Ckm Dyk had never been so happy. They decided to farm the two planets together so they could be with each other always. There was sound economic sense in this; with both of them helping, the output of each planet would be nearly doubled. It meant a huge increase in administrative and paper work for Ckm Dyk, but he didn't mind that. Often, as he pored over account books and production figures, a tremulous, shy devotion would envelop him in a gauzy mental cloud and he would lay down his stylo and answer Aln Muh with all the great love that surged within him.
As the months passed, his happiness increased. The perfect attunement of their minds excluded all the scalding jealousies and the offended silences of misunderstanding that can mar the most loving human relationships. They did not need to see each other; the physical presence of the beloved was unimportant; they loved more with their minds than with their bodies.
It seemed improbable that such a glorious idyll should ever be disturbed. Then, one morning, a shuttle-spacer came silently out of the red sky and landed beside the house. Ckm Dyk waddled toward it, impelled by a carefully built-in series of reflexes which he had completely forgotten about and entered its gaping maw. He never once looked at Aln Muh and the passionate entreaties that echoed through his mind only roused in him a dull irritation.

Jim Channing again found himself in Mr. Folan's office. The figures the tall, sleek-haired man was reading out to him made tuneful music. Even when Planet Enterprises' massive deduction was made, his share was comfortingly more than a million.
"Not bad payment, Mr. Channing, for five years of life! In any case, it's all over now—just a bad memory."
The executive smiled at him from his comfortable, familiar chair, aware of the torrents of confused thoughts hidden behind the gray eyes.
When he had come out of the stupor that succeeded the almost disintegrating effects of his re-metamorphosis, Jim Channing remembered clearly the terms of the bargain he had made. He was to become a Jube, a living nightmare, living in a nightmare world, for five years. At the end of that time, Planet Enterprises promised him, he would be given back his humanity and he would have earned enough money to keep him in luxury for the rest of his life.
They had kept their promise—to the letter. He felt it ungrateful of him that his paramount emotion was fury. He had been happy; no human attachment could ever make him as happy again. He longed for the glorious love and trust he had shared during that tremendous five years. Perhaps he had been a repulsive monster from whom any woman would run screaming. But he didn't want a woman. He wanted Aln Muh.
He said, picking his words with the greatest care, "Would a further metamorphosis be possible?"

Folan's jaw dropped. It was a question he'd never expected to hear from any of the men who had taken the terrible choice for the glittering reward he held out to them.
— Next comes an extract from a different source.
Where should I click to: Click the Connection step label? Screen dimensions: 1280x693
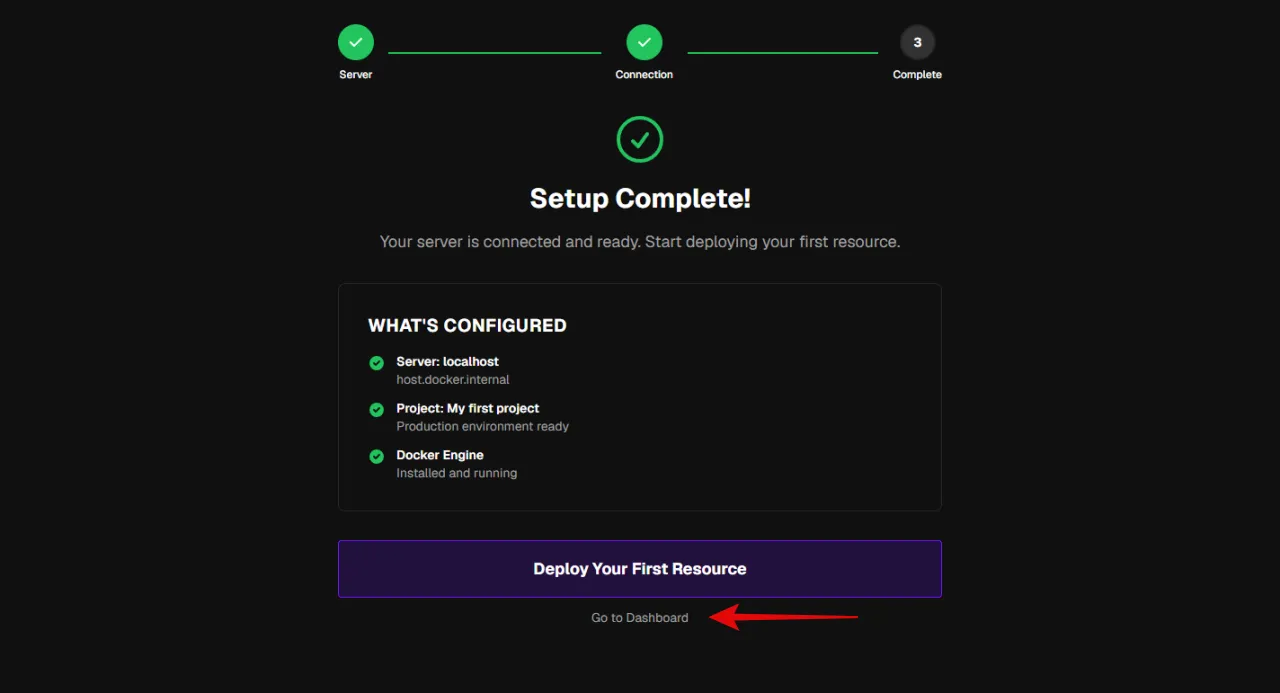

Most of them had picked up their vouchers and asked the way to the nearest tavern; many of the alien races did not find alcohol compatible with their metabolisms. A few had inquired tentatively about his current receptionist. Planet Enterprises had a big turnover in pretty receptionists, but they didn't lose them to men who had been unhuman horrors for five years. One big red-haired character had wanted to start a private war against the Sirians, whose brother he had been until two days previously. But none of them had wanted to go back.
He said, "It's possible, Mr. Channing. But I must tell you that a second metamorphosis is very expensive—and it's permanent."
"You mean if I become a Jube again, I must stay one?"
The executive nodded.
Channing gestured toward the payment voucher.
"You said it was expensive. Is there enough there to cover it?"
Folan looked curiously at him. "Yes, more than enough."
He waited to hear what the big man would say next.
Channing licked dry lips. A terrible doubt assailed him. Maybe Aln Muh had been metamorphosed too. Maybe she had returned to her former self—whatever that may have been—while he sat here.
He looked down at the big, freckled hands resting on his knees. They were trembling and his palms felt moist. Without looking up, he asked, "Is the period of metamorphosis, always for a term of five years?"
"Invariably. No other term is possible in the present state of our knowledge of the technique—except permanency."
A great sigh escaped Channing. That was all right, then. Aln Muh was genuinely a Jube. The agent had told him about her—mentioned her by name, he remembered now—had said that she was upklin farming on the neighboring planet. If she had been metamorphosed, she would have been taken from him more than a year ago.
He tossed his cap on the table decisively and stood up.
"All right. I'll take the permanent treatment."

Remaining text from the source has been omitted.